• [Problem]:
Retype, exactly as they appear below, the lines between the line holding "Open the RocoLine ohne track system dropdown" and the line holding "Select the cursor settings icon", both ends included.

┄┄┄┄┄┄┄┄┄┄┄┄┄┄┄┄┄┄┄┄

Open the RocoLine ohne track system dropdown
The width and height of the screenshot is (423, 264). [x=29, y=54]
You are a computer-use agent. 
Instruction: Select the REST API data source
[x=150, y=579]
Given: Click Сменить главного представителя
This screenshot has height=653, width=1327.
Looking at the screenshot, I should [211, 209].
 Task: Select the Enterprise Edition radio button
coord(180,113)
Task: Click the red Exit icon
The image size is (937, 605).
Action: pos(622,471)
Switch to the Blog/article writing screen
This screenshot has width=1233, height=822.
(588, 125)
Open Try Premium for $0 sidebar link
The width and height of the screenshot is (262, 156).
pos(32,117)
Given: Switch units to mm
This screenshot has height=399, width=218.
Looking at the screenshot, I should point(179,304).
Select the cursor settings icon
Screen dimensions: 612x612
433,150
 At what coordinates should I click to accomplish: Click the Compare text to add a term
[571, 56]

┄┄┄┄┄┄┄┄┄┄┄┄┄┄┄┄┄┄┄┄

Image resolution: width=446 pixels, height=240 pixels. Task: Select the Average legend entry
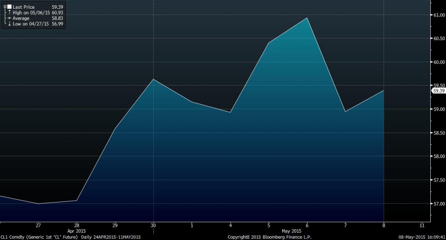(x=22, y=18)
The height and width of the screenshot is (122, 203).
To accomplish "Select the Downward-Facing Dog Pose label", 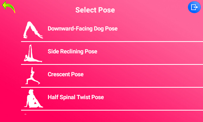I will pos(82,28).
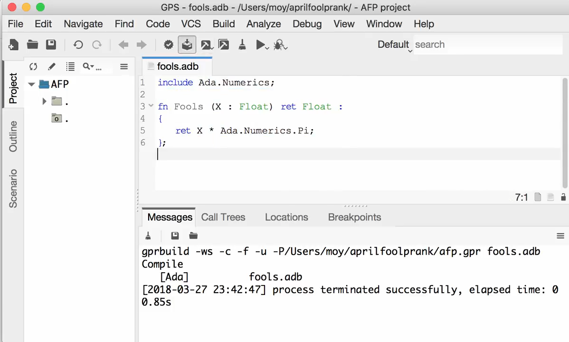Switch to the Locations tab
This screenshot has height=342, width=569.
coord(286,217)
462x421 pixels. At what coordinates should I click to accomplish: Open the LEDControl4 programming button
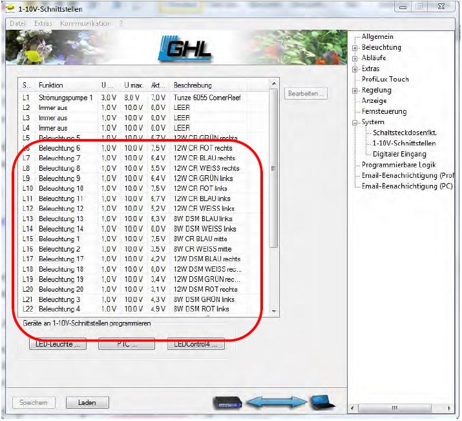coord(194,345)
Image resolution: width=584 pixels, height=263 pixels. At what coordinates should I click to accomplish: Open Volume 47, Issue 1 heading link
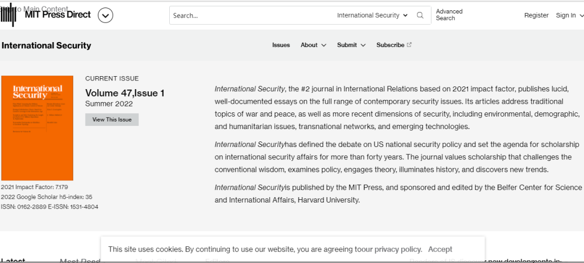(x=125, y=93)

┄┄┄┄┄┄┄┄┄┄┄┄┄┄┄┄┄┄┄┄

• [Task solution]:
Open the RocoLine ohne track system dropdown
The width and height of the screenshot is (423, 264). [x=29, y=54]
You are a computer-use agent. 
Instruction: Select the REST API data source
[x=150, y=579]
Given: Click Сменить главного представителя
This screenshot has height=653, width=1327.
Looking at the screenshot, I should [211, 209].
 Task: Select the Enterprise Edition radio button
coord(180,113)
Task: Click the red Exit icon
The image size is (937, 605).
Action: pos(622,471)
Switch to the Blog/article writing screen
This screenshot has width=1233, height=822.
(588, 125)
Open Try Premium for $0 sidebar link
The width and height of the screenshot is (262, 156).
pos(32,117)
Given: Switch units to mm
This screenshot has height=399, width=218.
Looking at the screenshot, I should point(179,304).
Select the cursor settings icon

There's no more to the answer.